PROMPT:
Print exactly the lines from the one containing "The height and" through the last line of the records below, both included, and nothing else; omit any pictures.
================================
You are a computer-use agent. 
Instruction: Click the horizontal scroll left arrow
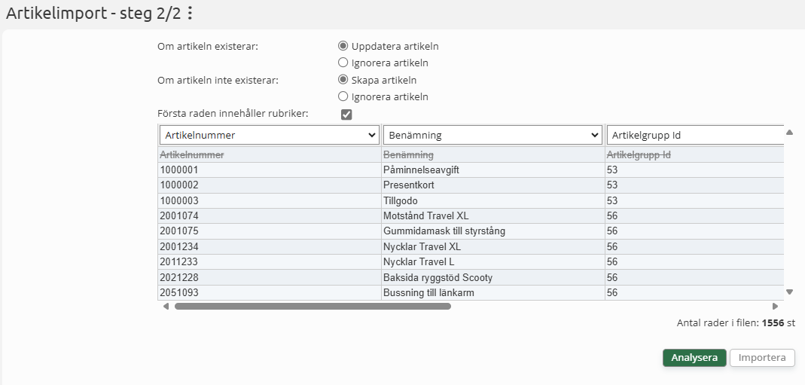pyautogui.click(x=166, y=307)
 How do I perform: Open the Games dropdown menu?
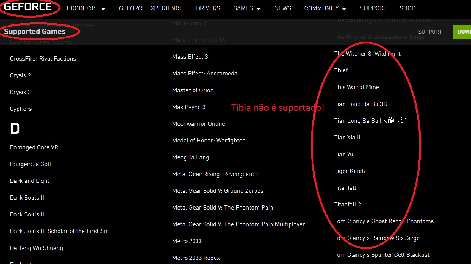(247, 8)
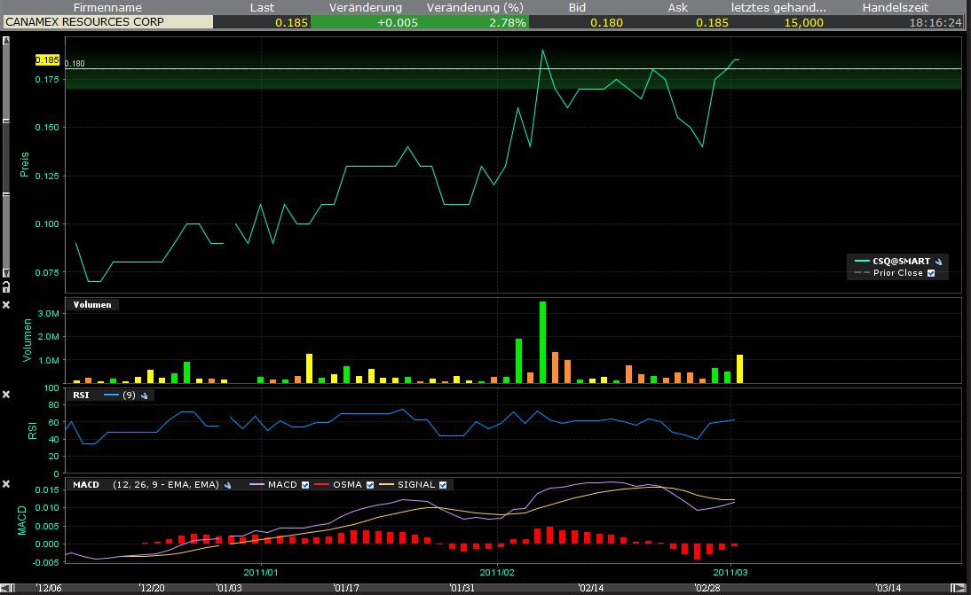Click the price axis scroll-up arrow
Screen dimensions: 971x595
click(6, 42)
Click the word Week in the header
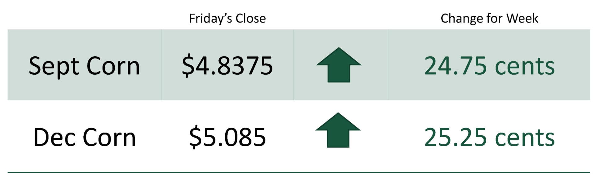The width and height of the screenshot is (595, 180). click(522, 18)
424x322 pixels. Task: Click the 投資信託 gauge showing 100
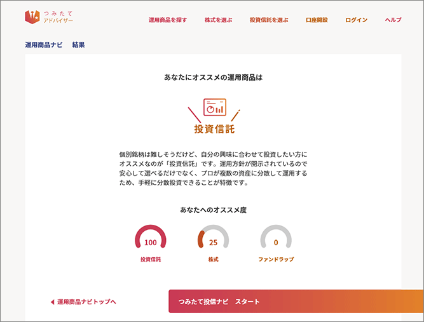[150, 239]
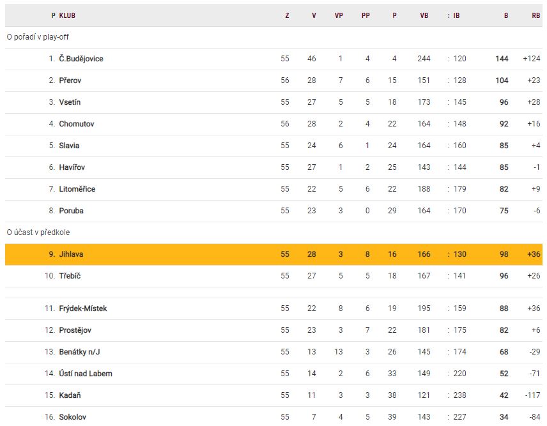This screenshot has height=426, width=547.
Task: Click the Č.Budějovice club name
Action: click(81, 59)
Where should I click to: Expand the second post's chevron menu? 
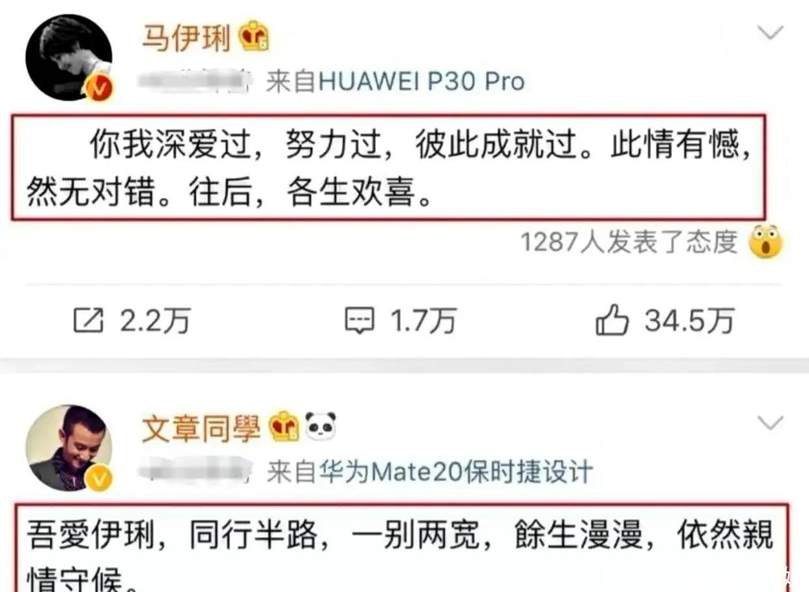(x=771, y=423)
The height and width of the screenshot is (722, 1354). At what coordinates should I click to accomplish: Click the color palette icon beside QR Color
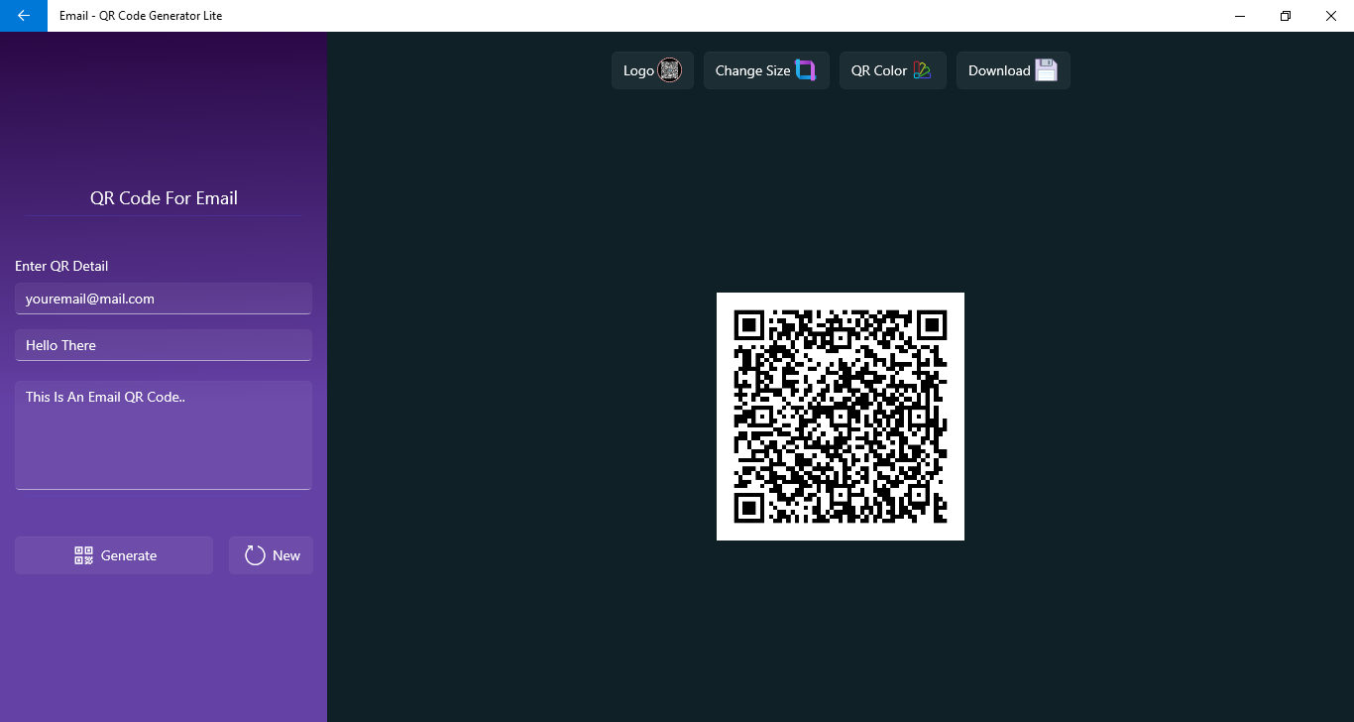pyautogui.click(x=922, y=70)
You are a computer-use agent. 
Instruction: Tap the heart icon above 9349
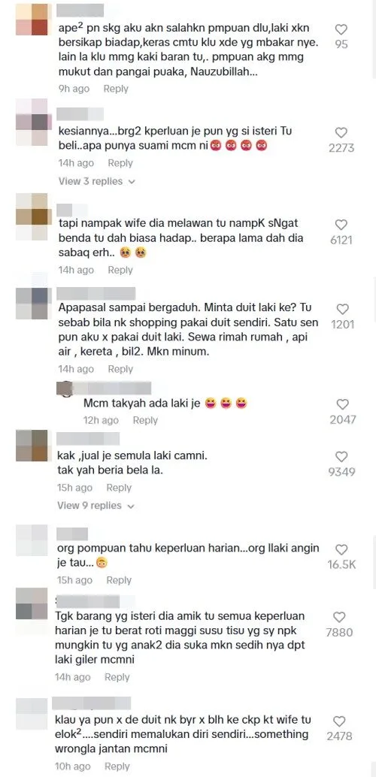pos(342,456)

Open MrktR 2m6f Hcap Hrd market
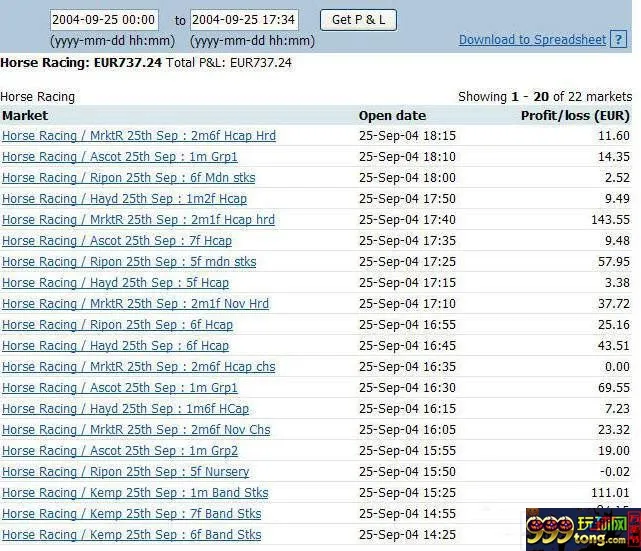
================================
ANSWER FOR THE TASK:
The height and width of the screenshot is (722, 1354). At what coordinates should I click to accomplish: Click the color palette icon beside QR Color
pyautogui.click(x=922, y=70)
You are a computer-use agent. 
Instruction: Tap the heart icon above 9349
pos(342,456)

Open MrktR 2m6f Hcap Hrd market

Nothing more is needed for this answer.